# Ancient Greek: ἐλευθερια etymology, root?



## MindBoggle

Hello everybody. 

I need some help with the etymology of ἐλευθερια.

From which root has it been derived? I can't seem to find any suitable candidates.

I'm thinking it might be from εκ plus λυω 'out of bondage' but the form doesn't look right.

Does anybody have any ideas?

All the best.
MindBoggle


----------



## apmoy70

Hi MindBoggle,

*«Ἐλευθερία»* is not a cognate of «λύω».
It's a Greek word, ancient (Mycenaean syllabary: e-re-u-te-ra) and of the same proto-Indoeuropean root with the Latin adj. līber (masc.), lībera (fem.), līberum (neut.), Old-Church-Slavonic людиє (people), Proto-Germanic *liudiz (Eng. dialectal lede, Ger. Leute). The reconstructed root is *h₁leudʰ-o-/ *h₁leudʰ-i- and means _people_. The thinking is that līber/ἐλεύθερος is the free man, who belongs to his people, as opposed to subjected peoples.


----------



## Andrious

Well, there are quite many possibilities. Here's one: http://www.ellopos.net/mail/the-word-freedom.html
If you understand greek, you'll find many more in the web.


----------



## ireney

Andrious where are the supporting documents for such an etymology?


----------



## Andrious

Well, you'll find quite a lot stuff just googling _ετυμολογία ελευθερίας_. It's an easy (and hard, at the same time) task.


----------



## ireney

No, I do not mean that many say this or that. You know and I know that false etymologies have many supporters and that the Interent has helped promulgate many of those.

• _Given instruction A_
In the thread on ἐλευθερία, what does the reconstructed root *h₁leudʰ-o-/ *h₁leudʰ-i- mean?
• _Given instruction B_
Copy the passage of the thread on ἐλευθερία that begins at "It's a Greek" and ends after "to subjected peoples.", renaming "free man" to "free person".
The data here has nothing to do with the thread on ἐλευθερία.

• _Data_
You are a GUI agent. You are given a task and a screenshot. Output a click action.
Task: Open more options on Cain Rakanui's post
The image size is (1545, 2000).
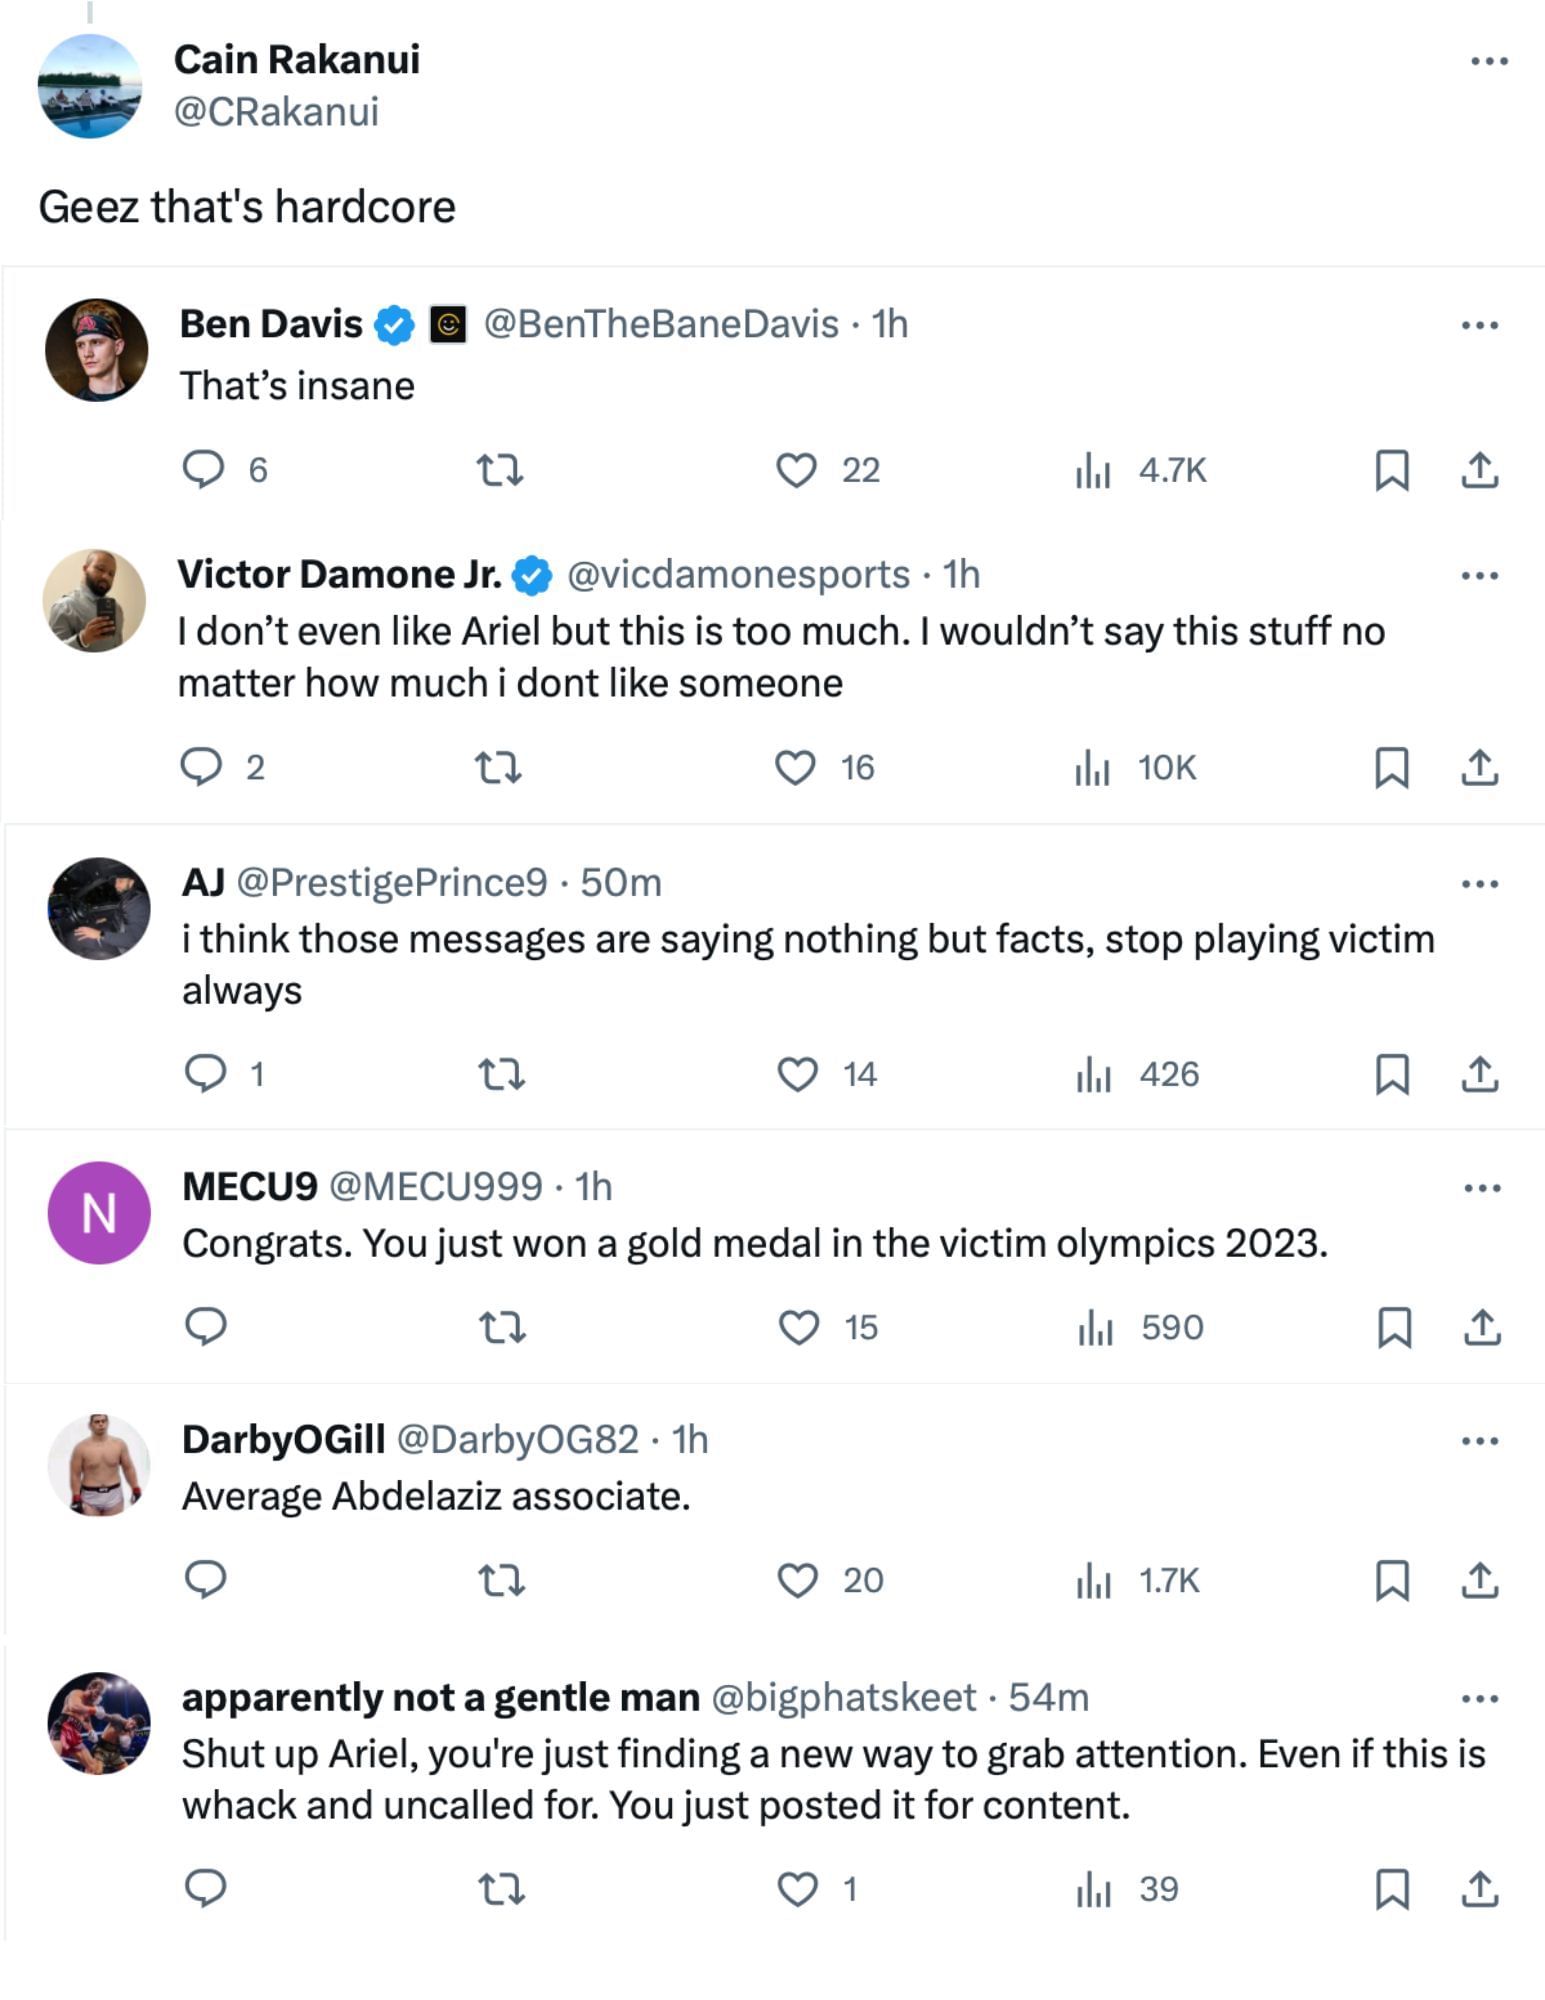coord(1489,62)
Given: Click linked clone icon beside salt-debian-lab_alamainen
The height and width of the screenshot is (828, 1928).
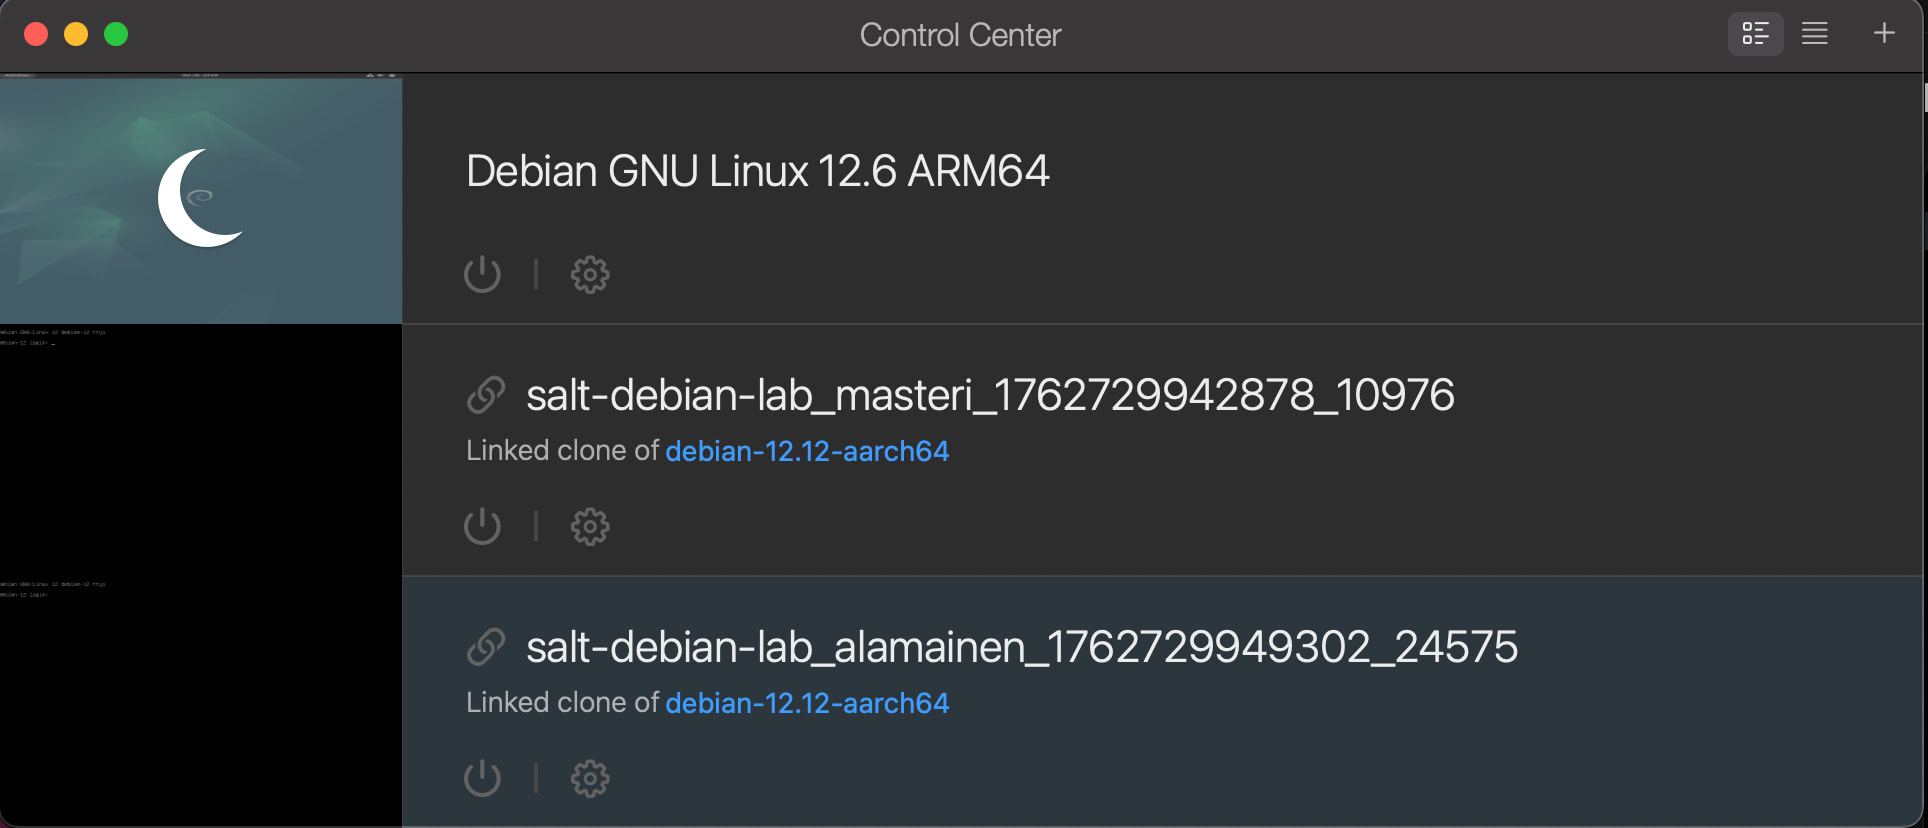Looking at the screenshot, I should point(486,647).
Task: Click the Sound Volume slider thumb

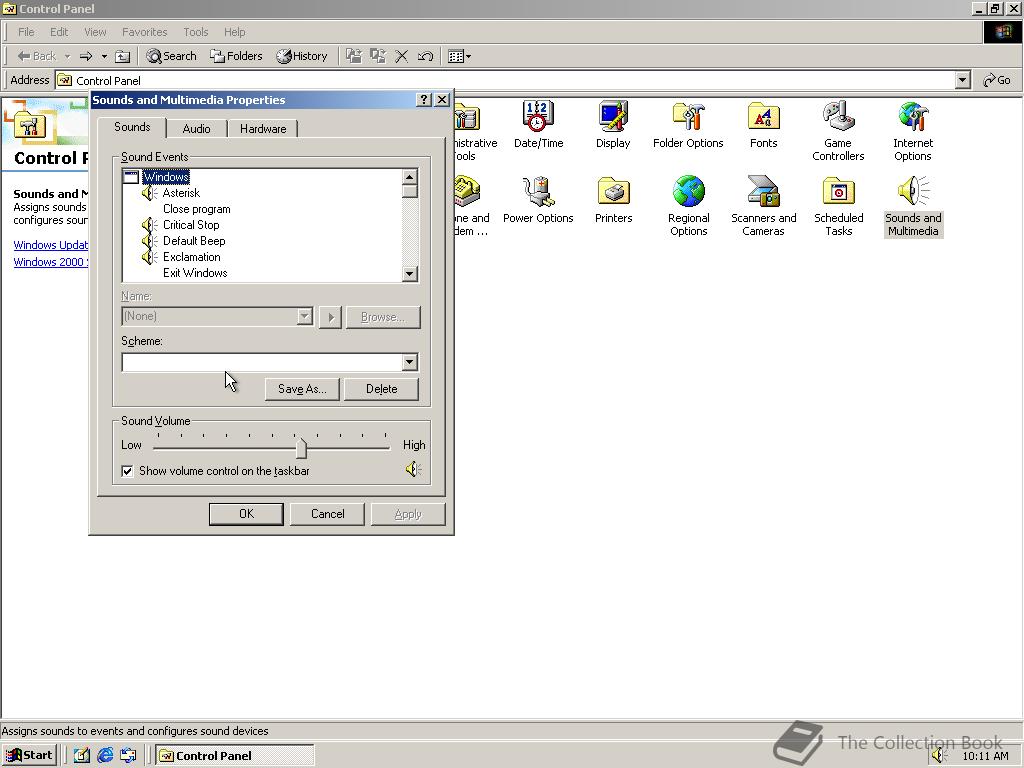Action: [x=301, y=447]
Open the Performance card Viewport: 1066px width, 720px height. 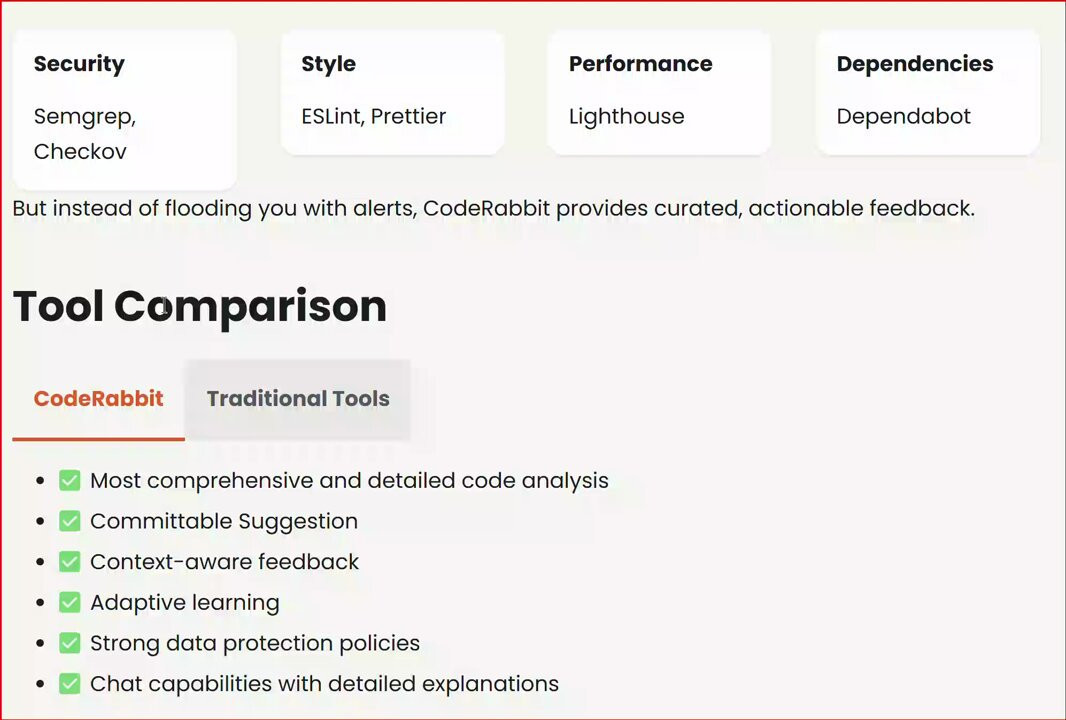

• _Exercise response A_
It means "people."

• _Exercise response B_
It's a Greek word, ancient (Mycenaean syllabary: e-re-u-te-ra) and of the same proto-Indoeuropean root with the Latin adj. līber (masc.), lībera (fem.), līberum (neut.), Old-Church-Slavonic людиє (people), Proto-Germanic *liudiz (Eng. dialectal lede, Ger. Leute). The reconstructed root is *h₁leudʰ-o-/ *h₁leudʰ-i- and means _people_. The thinking is that līber/ἐλεύθερος is the free person, who belongs to his people, as opposed to subjected peoples.